## INPUT
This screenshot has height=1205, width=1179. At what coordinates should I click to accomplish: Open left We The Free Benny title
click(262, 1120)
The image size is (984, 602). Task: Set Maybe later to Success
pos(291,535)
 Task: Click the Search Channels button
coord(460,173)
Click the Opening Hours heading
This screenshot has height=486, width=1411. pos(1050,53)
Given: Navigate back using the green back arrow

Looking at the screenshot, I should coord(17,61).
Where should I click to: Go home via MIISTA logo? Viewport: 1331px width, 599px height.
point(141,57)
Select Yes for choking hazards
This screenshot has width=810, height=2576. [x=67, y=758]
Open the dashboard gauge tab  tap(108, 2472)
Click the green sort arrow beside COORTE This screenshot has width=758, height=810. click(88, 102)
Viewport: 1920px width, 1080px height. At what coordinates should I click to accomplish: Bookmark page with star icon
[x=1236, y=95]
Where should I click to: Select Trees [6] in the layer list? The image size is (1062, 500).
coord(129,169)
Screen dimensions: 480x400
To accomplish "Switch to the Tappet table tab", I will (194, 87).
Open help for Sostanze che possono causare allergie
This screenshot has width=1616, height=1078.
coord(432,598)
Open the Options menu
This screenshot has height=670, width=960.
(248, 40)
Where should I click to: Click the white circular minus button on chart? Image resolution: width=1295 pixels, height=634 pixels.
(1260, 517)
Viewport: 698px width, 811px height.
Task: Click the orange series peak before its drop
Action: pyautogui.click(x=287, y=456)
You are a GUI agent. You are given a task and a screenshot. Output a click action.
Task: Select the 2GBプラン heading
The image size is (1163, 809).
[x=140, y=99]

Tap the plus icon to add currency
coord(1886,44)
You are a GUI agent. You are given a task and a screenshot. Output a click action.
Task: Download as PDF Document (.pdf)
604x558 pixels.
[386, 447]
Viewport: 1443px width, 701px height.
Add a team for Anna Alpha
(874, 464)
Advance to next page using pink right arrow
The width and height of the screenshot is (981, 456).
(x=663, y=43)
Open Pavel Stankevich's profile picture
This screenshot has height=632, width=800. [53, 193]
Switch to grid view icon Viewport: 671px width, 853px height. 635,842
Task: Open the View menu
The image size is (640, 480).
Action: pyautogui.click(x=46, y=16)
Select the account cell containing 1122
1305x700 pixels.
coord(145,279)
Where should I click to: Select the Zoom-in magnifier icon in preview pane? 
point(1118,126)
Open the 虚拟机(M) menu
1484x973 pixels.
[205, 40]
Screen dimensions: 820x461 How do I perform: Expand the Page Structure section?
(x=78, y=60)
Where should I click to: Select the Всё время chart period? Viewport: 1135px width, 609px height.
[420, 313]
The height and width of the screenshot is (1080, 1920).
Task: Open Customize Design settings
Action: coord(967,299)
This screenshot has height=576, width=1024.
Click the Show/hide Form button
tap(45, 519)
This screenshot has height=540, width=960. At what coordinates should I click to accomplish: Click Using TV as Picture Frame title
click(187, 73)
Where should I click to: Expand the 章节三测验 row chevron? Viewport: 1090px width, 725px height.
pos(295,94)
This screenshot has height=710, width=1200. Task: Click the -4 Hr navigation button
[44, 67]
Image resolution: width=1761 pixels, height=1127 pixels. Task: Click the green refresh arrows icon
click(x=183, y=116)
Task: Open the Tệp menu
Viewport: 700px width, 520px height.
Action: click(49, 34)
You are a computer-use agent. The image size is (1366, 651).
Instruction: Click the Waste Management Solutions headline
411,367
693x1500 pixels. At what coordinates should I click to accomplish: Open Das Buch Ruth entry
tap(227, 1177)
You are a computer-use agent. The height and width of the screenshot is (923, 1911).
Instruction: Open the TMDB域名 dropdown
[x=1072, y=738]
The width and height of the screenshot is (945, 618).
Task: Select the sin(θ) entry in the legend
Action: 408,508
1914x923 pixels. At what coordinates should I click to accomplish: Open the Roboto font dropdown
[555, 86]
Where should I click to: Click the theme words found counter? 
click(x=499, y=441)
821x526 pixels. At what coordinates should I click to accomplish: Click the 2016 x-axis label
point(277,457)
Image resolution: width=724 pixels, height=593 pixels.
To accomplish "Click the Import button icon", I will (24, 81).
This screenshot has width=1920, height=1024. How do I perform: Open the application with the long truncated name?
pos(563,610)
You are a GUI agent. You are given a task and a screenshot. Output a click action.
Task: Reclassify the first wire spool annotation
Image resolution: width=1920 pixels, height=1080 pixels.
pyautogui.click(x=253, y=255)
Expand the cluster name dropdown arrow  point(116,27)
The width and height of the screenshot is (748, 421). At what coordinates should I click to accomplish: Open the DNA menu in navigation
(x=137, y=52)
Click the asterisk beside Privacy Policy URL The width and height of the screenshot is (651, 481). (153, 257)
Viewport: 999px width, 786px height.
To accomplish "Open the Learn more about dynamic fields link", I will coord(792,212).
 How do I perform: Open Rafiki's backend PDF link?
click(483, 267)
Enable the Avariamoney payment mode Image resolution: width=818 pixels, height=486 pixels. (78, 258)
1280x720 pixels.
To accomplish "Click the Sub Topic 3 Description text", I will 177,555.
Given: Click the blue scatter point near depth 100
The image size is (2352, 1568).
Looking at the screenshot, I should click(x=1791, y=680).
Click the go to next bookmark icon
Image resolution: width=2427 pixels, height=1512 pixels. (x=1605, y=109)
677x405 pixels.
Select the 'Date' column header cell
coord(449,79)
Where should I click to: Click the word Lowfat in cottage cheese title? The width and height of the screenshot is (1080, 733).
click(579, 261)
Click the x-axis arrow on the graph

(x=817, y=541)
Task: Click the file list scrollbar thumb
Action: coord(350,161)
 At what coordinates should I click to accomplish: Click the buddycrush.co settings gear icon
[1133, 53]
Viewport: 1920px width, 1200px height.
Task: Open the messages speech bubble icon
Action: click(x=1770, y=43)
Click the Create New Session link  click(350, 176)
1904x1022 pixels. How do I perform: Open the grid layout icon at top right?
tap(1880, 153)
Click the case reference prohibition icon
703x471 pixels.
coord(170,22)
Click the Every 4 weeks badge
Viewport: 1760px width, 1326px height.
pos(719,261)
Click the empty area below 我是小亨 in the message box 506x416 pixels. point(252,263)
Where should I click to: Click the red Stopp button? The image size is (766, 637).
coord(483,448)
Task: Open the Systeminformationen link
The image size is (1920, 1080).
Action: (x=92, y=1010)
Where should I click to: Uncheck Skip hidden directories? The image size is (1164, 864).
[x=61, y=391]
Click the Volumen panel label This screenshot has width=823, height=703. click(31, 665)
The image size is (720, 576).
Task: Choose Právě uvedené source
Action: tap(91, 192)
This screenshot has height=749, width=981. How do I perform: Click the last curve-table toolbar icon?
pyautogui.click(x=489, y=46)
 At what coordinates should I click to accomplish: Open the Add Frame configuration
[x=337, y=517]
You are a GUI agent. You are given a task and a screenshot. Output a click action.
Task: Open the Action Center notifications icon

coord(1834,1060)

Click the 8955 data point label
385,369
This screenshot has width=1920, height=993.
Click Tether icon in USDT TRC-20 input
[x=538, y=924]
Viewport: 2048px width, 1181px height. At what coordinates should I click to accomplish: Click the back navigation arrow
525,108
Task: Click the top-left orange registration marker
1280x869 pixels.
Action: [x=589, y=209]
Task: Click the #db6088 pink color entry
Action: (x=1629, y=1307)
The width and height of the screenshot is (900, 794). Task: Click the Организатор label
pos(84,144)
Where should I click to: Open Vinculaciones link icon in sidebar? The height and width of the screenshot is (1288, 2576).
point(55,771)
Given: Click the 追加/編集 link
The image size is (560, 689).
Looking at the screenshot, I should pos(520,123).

## WHAT YOU HAVE TO DO
Print every line of the listing above again, word for word.

## ANSWER TO THIS PROBLEM
This screenshot has height=1205, width=1179. At what coordinates should I click to accomplish: Open left We The Free Benny title
click(262, 1120)
The image size is (984, 602). Task: Set Maybe later to Success
pos(291,535)
 Task: Click the Search Channels button
coord(460,173)
Click the Opening Hours heading
This screenshot has height=486, width=1411. pos(1050,53)
Given: Navigate back using the green back arrow

Looking at the screenshot, I should coord(17,61).
Where should I click to: Go home via MIISTA logo? Viewport: 1331px width, 599px height.
point(141,57)
Select Yes for choking hazards
This screenshot has width=810, height=2576. [x=67, y=758]
Open the dashboard gauge tab  tap(108, 2472)
Click the green sort arrow beside COORTE This screenshot has width=758, height=810. click(88, 102)
Viewport: 1920px width, 1080px height. At what coordinates should I click to accomplish: Bookmark page with star icon
[x=1236, y=95]
Where should I click to: Select Trees [6] in the layer list? The image size is (1062, 500).
coord(129,169)
Screen dimensions: 480x400
To accomplish "Switch to the Tappet table tab", I will (194, 87).
Open help for Sostanze che possono causare allergie
This screenshot has width=1616, height=1078.
coord(432,598)
Open the Options menu
This screenshot has height=670, width=960.
(248, 40)
Where should I click to: Click the white circular minus button on chart? Image resolution: width=1295 pixels, height=634 pixels.
(1260, 517)
Viewport: 698px width, 811px height.
Task: Click the orange series peak before its drop
Action: pyautogui.click(x=287, y=456)
You are a GUI agent. You are given a task and a screenshot. Output a click action.
Task: Select the 2GBプラン heading
The image size is (1163, 809).
[x=140, y=99]

Tap the plus icon to add currency
coord(1886,44)
You are a GUI agent. You are given a task and a screenshot. Output a click action.
Task: Download as PDF Document (.pdf)
604x558 pixels.
[386, 447]
Viewport: 1443px width, 701px height.
Add a team for Anna Alpha
(874, 464)
Advance to next page using pink right arrow
The width and height of the screenshot is (981, 456).
(x=663, y=43)
Open Pavel Stankevich's profile picture
This screenshot has height=632, width=800. [53, 193]
Switch to grid view icon Viewport: 671px width, 853px height. 635,842
Task: Open the View menu
The image size is (640, 480).
Action: pyautogui.click(x=46, y=16)
Select the account cell containing 1122
1305x700 pixels.
coord(145,279)
Where should I click to: Select the Zoom-in magnifier icon in preview pane? 
point(1118,126)
Open the 虚拟机(M) menu
1484x973 pixels.
[205, 40]
Screen dimensions: 820x461 How do I perform: Expand the Page Structure section?
(x=78, y=60)
Where should I click to: Select the Всё время chart period? Viewport: 1135px width, 609px height.
[420, 313]
The height and width of the screenshot is (1080, 1920).
Task: Open Customize Design settings
Action: coord(967,299)
This screenshot has height=576, width=1024.
Click the Show/hide Form button
tap(45, 519)
This screenshot has height=540, width=960. At what coordinates should I click to accomplish: Click Using TV as Picture Frame title
click(187, 73)
Where should I click to: Expand the 章节三测验 row chevron? Viewport: 1090px width, 725px height.
pos(295,94)
This screenshot has height=710, width=1200. Task: Click the -4 Hr navigation button
[44, 67]
Image resolution: width=1761 pixels, height=1127 pixels. Task: Click the green refresh arrows icon
click(x=183, y=116)
Task: Open the Tệp menu
Viewport: 700px width, 520px height.
Action: click(49, 34)
You are a computer-use agent. The image size is (1366, 651).
Instruction: Click the Waste Management Solutions headline
411,367
693x1500 pixels. At what coordinates should I click to accomplish: Open Das Buch Ruth entry
tap(227, 1177)
You are a computer-use agent. The height and width of the screenshot is (923, 1911).
Instruction: Open the TMDB域名 dropdown
[x=1072, y=738]
The width and height of the screenshot is (945, 618).
Task: Select the sin(θ) entry in the legend
Action: 408,508
1914x923 pixels. At what coordinates should I click to accomplish: Open the Roboto font dropdown
[555, 86]
Where should I click to: Click the theme words found counter? 
click(x=499, y=441)
821x526 pixels. At what coordinates should I click to accomplish: Click the 2016 x-axis label
point(277,457)
Image resolution: width=724 pixels, height=593 pixels.
To accomplish "Click the Import button icon", I will (24, 81).
This screenshot has width=1920, height=1024. How do I perform: Open the application with the long truncated name?
pos(563,610)
You are a GUI agent. You are given a task and a screenshot. Output a click action.
Task: Reclassify the first wire spool annotation
Image resolution: width=1920 pixels, height=1080 pixels.
pyautogui.click(x=253, y=255)
Expand the cluster name dropdown arrow  point(116,27)
The width and height of the screenshot is (748, 421). At what coordinates should I click to accomplish: Open the DNA menu in navigation
(x=137, y=52)
Click the asterisk beside Privacy Policy URL The width and height of the screenshot is (651, 481). (153, 257)
Viewport: 999px width, 786px height.
To accomplish "Open the Learn more about dynamic fields link", I will coord(792,212).
 How do I perform: Open Rafiki's backend PDF link?
click(483, 267)
Enable the Avariamoney payment mode Image resolution: width=818 pixels, height=486 pixels. (78, 258)
1280x720 pixels.
To accomplish "Click the Sub Topic 3 Description text", I will 177,555.
Given: Click the blue scatter point near depth 100
The image size is (2352, 1568).
Looking at the screenshot, I should click(x=1791, y=680).
Click the go to next bookmark icon
Image resolution: width=2427 pixels, height=1512 pixels. (x=1605, y=109)
677x405 pixels.
Select the 'Date' column header cell
coord(449,79)
Where should I click to: Click the word Lowfat in cottage cheese title? The width and height of the screenshot is (1080, 733).
click(579, 261)
Click the x-axis arrow on the graph

(x=817, y=541)
Task: Click the file list scrollbar thumb
Action: coord(350,161)
 At what coordinates should I click to accomplish: Click the buddycrush.co settings gear icon
[1133, 53]
Viewport: 1920px width, 1200px height.
Task: Open the messages speech bubble icon
Action: click(x=1770, y=43)
Click the Create New Session link  click(350, 176)
1904x1022 pixels. How do I perform: Open the grid layout icon at top right?
tap(1880, 153)
Click the case reference prohibition icon
703x471 pixels.
coord(170,22)
Click the Every 4 weeks badge
Viewport: 1760px width, 1326px height.
pos(719,261)
Click the empty area below 我是小亨 in the message box 506x416 pixels. point(252,263)
Where should I click to: Click the red Stopp button? The image size is (766, 637).
coord(483,448)
Task: Open the Systeminformationen link
The image size is (1920, 1080).
Action: (x=92, y=1010)
Where should I click to: Uncheck Skip hidden directories? The image size is (1164, 864).
[x=61, y=391]
Click the Volumen panel label This screenshot has width=823, height=703. click(31, 665)
The image size is (720, 576).
Task: Choose Právě uvedené source
Action: tap(91, 192)
This screenshot has height=749, width=981. How do I perform: Click the last curve-table toolbar icon?
pyautogui.click(x=489, y=46)
 At what coordinates should I click to accomplish: Open the Add Frame configuration
[x=337, y=517]
You are a GUI agent. You are given a task and a screenshot. Output a click action.
Task: Open the Action Center notifications icon

coord(1834,1060)

Click the 8955 data point label
385,369
This screenshot has width=1920, height=993.
Click Tether icon in USDT TRC-20 input
[x=538, y=924]
Viewport: 2048px width, 1181px height. At what coordinates should I click to accomplish: Click the back navigation arrow
525,108
Task: Click the top-left orange registration marker
1280x869 pixels.
Action: [x=589, y=209]
Task: Click the #db6088 pink color entry
Action: (x=1629, y=1307)
The width and height of the screenshot is (900, 794). Task: Click the Организатор label
pos(84,144)
Where should I click to: Open Vinculaciones link icon in sidebar? The height and width of the screenshot is (1288, 2576).
point(55,771)
Given: Click the 追加/編集 link
The image size is (560, 689).
Looking at the screenshot, I should pos(520,123).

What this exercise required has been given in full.